Phase 1C only includes people with high risk health conditions. The CDC recommended also including essential workers such as those working in transportation and logistics, food services, housing construction and finance, information technology, communications, energy, law, media, public safety and public health.

Some workers in some of these categories are already eligible in Wisconsin. Public health officials who provide COVID-19 vaccines and tests are included in Phase 1A in Wisconsin.
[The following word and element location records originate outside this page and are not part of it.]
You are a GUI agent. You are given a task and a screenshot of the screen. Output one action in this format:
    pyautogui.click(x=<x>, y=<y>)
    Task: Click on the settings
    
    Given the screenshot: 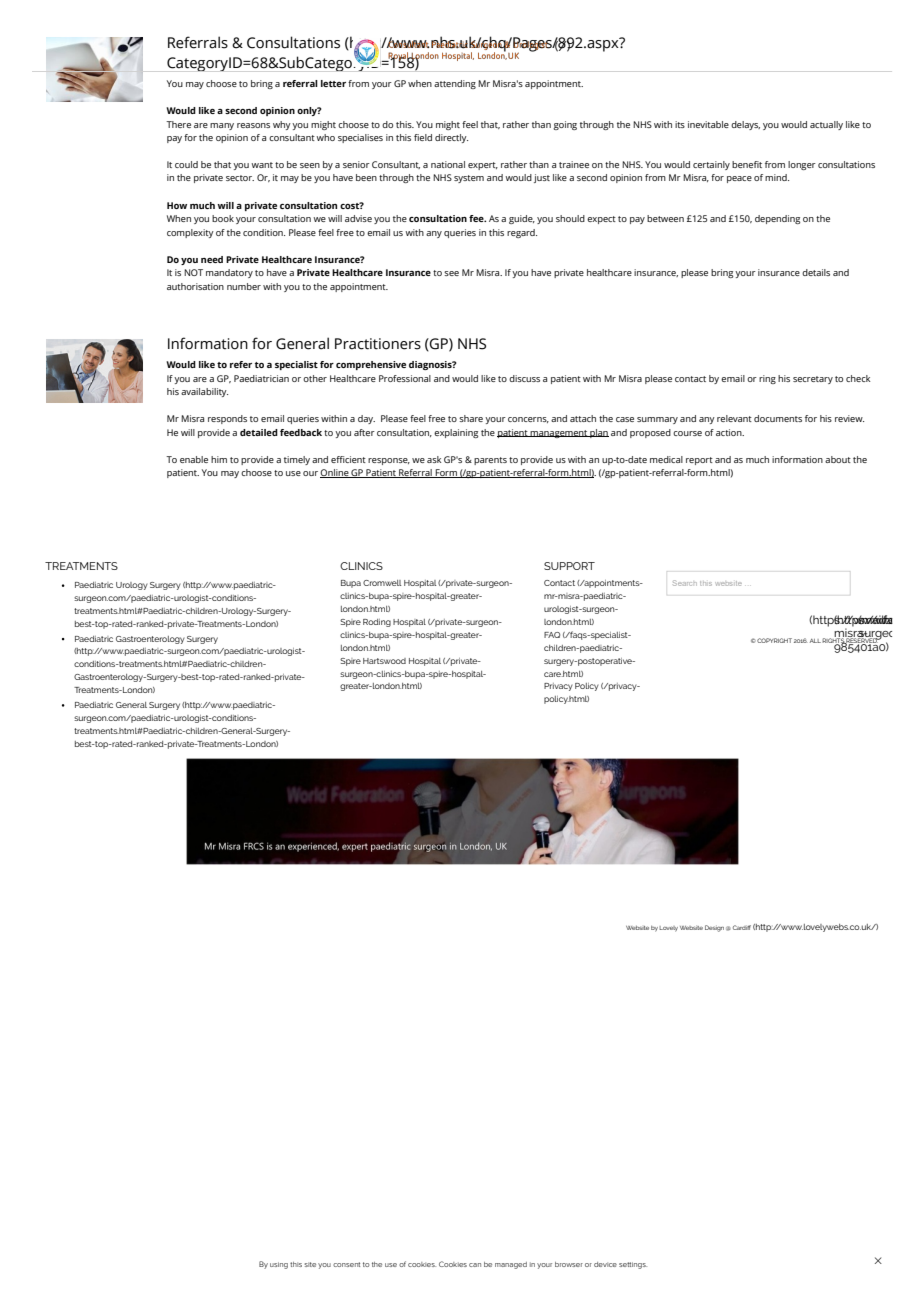 What is the action you would take?
    pyautogui.click(x=633, y=1265)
Some transport workers such as bus drivers are included in Phase 1B eligibility, as well as food service workers such as catering workers, but DHS does not include any additional essential worker groups in the phase. phase 1C.

“We just felt that continuing to create eligibility by occupational group is confusing for everyone,” said Willems Van Dijk. “We’re going to get there very soon and many of these employees are now eligible due to chronic health conditions.”

That doesn’t include everyone at Teel Plastics in Baraboo, where workers roll essential products off the line.

“We’ve had people in the factory working, especially making COVID test swabs literally every day 24 hours a day since March 5 of last year,” said Christian Herrild, chief strategy officer for growth at Teel Plastics. “It is absolutely necessary.”

Herrild said it was “a little surprising” to learn that Teel workers as a whole will not be eligible for the vaccine before the rest of the public.

“We are nowhere on the list,” he said. “Especially with some of the work that we do, it would be, I think, really impactful.”

Despite taking “the best possible precautions,” Herrild said, “it’s just not the same level of safety as being able to get everyone vaccinated.”

It would make a big difference, he said, for the workers who enter the building every day.

“They come to work because they think it’s important,” Herrild said. “It would help a lot of our very concerned workers to feel better and more secure about coming into work.”